== Materials provided ==

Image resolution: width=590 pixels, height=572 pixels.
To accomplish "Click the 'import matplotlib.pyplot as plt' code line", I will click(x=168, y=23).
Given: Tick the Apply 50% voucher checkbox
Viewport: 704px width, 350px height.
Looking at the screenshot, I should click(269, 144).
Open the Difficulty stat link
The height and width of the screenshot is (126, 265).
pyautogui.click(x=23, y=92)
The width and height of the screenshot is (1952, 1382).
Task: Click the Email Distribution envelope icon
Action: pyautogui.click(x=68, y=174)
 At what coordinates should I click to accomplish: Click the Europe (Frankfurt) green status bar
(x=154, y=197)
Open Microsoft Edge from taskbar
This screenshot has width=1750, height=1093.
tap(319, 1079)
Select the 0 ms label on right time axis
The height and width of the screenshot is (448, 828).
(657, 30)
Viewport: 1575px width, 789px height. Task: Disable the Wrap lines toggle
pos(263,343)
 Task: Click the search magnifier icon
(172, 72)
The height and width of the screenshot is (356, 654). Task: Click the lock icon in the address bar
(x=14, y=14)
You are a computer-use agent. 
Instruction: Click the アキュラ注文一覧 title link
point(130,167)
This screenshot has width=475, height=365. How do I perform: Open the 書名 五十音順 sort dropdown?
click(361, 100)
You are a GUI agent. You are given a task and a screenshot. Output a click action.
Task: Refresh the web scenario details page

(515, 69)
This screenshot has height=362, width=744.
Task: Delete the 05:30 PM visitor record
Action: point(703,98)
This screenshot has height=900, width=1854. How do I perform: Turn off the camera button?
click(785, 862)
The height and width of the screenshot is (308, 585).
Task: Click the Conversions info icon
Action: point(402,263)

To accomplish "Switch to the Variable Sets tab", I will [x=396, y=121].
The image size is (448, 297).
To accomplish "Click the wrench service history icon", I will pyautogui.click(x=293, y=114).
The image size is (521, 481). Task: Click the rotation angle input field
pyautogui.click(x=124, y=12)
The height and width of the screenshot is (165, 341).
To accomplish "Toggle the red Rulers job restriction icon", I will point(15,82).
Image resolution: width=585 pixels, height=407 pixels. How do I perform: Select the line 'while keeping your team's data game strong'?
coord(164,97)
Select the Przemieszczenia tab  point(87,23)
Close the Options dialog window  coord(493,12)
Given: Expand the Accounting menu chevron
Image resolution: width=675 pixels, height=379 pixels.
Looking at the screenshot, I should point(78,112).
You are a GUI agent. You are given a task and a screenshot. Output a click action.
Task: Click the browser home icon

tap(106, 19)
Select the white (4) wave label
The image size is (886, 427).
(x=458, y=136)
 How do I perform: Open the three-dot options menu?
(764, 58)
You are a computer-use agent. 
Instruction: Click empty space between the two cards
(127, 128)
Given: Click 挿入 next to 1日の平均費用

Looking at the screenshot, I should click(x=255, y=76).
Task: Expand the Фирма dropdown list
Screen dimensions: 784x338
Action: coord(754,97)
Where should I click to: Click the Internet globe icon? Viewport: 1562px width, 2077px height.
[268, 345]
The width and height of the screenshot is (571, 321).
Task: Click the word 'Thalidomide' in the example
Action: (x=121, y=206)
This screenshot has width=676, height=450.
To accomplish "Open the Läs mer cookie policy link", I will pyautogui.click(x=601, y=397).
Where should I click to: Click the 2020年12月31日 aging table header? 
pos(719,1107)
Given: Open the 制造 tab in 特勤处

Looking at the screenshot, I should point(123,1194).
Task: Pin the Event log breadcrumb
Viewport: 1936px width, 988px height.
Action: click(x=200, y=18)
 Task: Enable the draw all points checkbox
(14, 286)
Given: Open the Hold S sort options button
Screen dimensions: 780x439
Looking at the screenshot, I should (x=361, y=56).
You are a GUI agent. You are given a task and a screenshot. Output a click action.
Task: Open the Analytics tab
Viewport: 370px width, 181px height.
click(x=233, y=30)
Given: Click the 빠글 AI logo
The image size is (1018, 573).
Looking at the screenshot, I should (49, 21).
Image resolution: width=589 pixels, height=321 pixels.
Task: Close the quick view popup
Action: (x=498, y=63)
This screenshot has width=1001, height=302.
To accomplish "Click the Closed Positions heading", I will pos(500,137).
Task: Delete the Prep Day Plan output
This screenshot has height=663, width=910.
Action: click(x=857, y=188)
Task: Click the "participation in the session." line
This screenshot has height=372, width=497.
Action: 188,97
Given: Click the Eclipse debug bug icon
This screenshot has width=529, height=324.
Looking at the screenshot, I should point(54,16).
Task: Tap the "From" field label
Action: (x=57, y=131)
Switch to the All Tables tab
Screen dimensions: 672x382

===

▶ [The exercise]:
Report how many lines of the items above contain the string "Instruction". Give only the number.

▶ [Written solution]:
2